### [Data shown]
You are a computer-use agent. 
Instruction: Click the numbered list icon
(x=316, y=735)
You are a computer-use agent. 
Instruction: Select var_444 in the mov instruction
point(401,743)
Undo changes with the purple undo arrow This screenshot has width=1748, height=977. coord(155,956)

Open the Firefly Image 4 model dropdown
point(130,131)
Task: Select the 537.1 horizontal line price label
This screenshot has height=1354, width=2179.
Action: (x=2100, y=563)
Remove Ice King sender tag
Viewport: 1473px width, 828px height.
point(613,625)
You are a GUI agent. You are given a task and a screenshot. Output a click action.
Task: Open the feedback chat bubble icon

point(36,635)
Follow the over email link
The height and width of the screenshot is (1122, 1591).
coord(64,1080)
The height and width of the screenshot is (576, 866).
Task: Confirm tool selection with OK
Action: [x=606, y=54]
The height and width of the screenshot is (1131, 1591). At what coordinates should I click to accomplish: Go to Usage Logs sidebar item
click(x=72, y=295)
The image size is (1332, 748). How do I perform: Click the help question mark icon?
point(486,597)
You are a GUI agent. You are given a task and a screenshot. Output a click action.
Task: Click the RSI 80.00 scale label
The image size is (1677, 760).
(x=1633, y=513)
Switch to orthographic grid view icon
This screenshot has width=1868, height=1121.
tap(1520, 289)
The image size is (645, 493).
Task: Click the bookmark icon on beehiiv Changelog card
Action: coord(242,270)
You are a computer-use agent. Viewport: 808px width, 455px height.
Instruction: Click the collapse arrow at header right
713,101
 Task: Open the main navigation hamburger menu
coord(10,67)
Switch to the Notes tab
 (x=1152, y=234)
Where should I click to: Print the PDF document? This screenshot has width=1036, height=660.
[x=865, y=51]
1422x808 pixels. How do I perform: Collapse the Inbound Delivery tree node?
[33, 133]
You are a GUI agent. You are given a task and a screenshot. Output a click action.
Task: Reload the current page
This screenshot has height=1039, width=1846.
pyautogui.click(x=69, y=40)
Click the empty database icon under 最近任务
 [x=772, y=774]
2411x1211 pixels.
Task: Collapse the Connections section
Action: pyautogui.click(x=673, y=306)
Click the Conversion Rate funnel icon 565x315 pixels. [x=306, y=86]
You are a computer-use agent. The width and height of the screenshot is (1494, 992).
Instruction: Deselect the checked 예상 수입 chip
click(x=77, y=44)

### [Task instructions]
Give back the full listing exactly as it stands above.

### [Answer to this problem]
You are a computer-use agent. 
Instruction: Click the numbered list icon
(x=316, y=735)
You are a computer-use agent. 
Instruction: Select var_444 in the mov instruction
point(401,743)
Undo changes with the purple undo arrow This screenshot has width=1748, height=977. coord(155,956)

Open the Firefly Image 4 model dropdown
point(130,131)
Task: Select the 537.1 horizontal line price label
This screenshot has height=1354, width=2179.
Action: (x=2100, y=563)
Remove Ice King sender tag
Viewport: 1473px width, 828px height.
point(613,625)
You are a GUI agent. You are given a task and a screenshot. Output a click action.
Task: Open the feedback chat bubble icon

point(36,635)
Follow the over email link
The height and width of the screenshot is (1122, 1591).
coord(64,1080)
The height and width of the screenshot is (576, 866).
Task: Confirm tool selection with OK
Action: [x=606, y=54]
The height and width of the screenshot is (1131, 1591). At what coordinates should I click to accomplish: Go to Usage Logs sidebar item
click(x=72, y=295)
The image size is (1332, 748). How do I perform: Click the help question mark icon?
point(486,597)
You are a GUI agent. You are given a task and a screenshot. Output a click action.
Task: Click the RSI 80.00 scale label
The image size is (1677, 760).
(x=1633, y=513)
Switch to orthographic grid view icon
This screenshot has width=1868, height=1121.
tap(1520, 289)
The image size is (645, 493).
Task: Click the bookmark icon on beehiiv Changelog card
Action: coord(242,270)
You are a computer-use agent. Viewport: 808px width, 455px height.
Instruction: Click the collapse arrow at header right
713,101
 Task: Open the main navigation hamburger menu
coord(10,67)
Switch to the Notes tab
 (x=1152, y=234)
Where should I click to: Print the PDF document? This screenshot has width=1036, height=660.
[x=865, y=51]
1422x808 pixels. How do I perform: Collapse the Inbound Delivery tree node?
[33, 133]
You are a GUI agent. You are given a task and a screenshot. Output a click action.
Task: Reload the current page
This screenshot has height=1039, width=1846.
pyautogui.click(x=69, y=40)
Click the empty database icon under 最近任务
 [x=772, y=774]
2411x1211 pixels.
Task: Collapse the Connections section
Action: pyautogui.click(x=673, y=306)
Click the Conversion Rate funnel icon 565x315 pixels. [x=306, y=86]
You are a computer-use agent. The width and height of the screenshot is (1494, 992).
Instruction: Deselect the checked 예상 수입 chip
click(x=77, y=44)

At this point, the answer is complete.